Nevertheless, the figures comes as the Bank of England reveals that 37,937 loans were approved for house purchase in February, up from 31,791 in January. This compares with the previous six-month average of 31,495.
Henry Pryor, industry pundit, says: “The number of new properties coming to the market is also markedly down, with only 83,000 new instructions, down from 152,000 in February last year.
“This reduction in supply should help stabilise house prices, but the huge fall in demand illustrated by the reduced number of transactions explains why house prices are still falling fast.”
The Land Registry HPI shows a five-year decline in average property prices, down 2% month-on-month to £153,862 in February and 16.5% year-on-year.
Regionally, the West Midlands saw the sharpest annual price fall of 17.7% to £128,021.
The highest monthly fall was experienced in the North West - 4.1% down to £114,622 - while the lowest falls were seen in the South West and Yorkshire and the Humber, where prices fell 1% to £163,337 and £125,192, respectively.
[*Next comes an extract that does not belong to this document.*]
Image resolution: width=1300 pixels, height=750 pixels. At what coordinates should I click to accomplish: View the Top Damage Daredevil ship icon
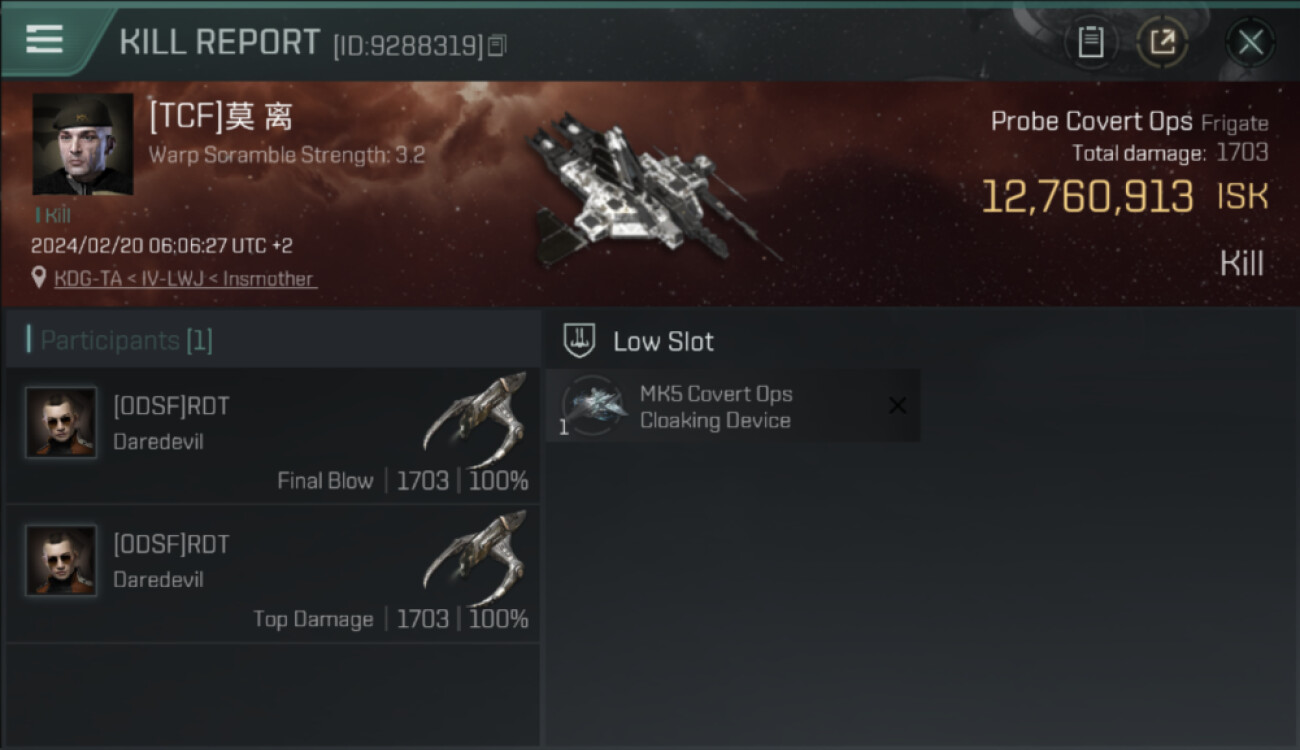coord(476,558)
Prices in Rochdale fell the furthest between January and February, down 5.1% to £99,403, as well as year-on-year, down 18.5%.
Nigel Adamson, partner at Adamson Estate Agents in Rochdale, says: “I’m not surprised. Rochdale has probably seen a later fall in prices, as it did increases, so it’s an expected correction.”
He adds that there is downward pressure on prices in the area, with the average price of his stock down around 15% year-on-year.
Properties on his book are currently priced between £60,000 and £1.3m.
The index also reveals that prices in London fell 1.9% to £298,563 month-on-month and 15.6% during the year, which is broadly in line with the whole of England and Wales (16.5%).
Within London, prices in Camden suffered the greatest monthly fall of 4.3% to £454,503.
Separately, Nationwide's House Price Index, out today, reveals that prices in in Q4 2008 declined a monthly and annual decline of 4.2% and 16.5% respectively, to £149,709.
Meanwhile, Hometrack’s House Price Survey for March reveals a 0.6% decline in house prices in the month, which it claims to be the lowest monthly decline for 10 months.
Prices fell 10.3% year-on-year, with the firm predicting that prices will continue to be under downward pressure for some time due to declining demand.
But the average time properties spent on the market in March fell to 11.3 weeks, down from 12 weeks in February.
Meanwhile, the proportion of properties achieving their asking price rose for the first time in two years to 88.8%, up from 88.3%.
Agreed sales and new buyer registrations were also up by 19% and 8.5%, respectively, according to the survey, which was based on 5,900 responses from 1802 agents and surveyors across 2,300 postcodes in England and Wales.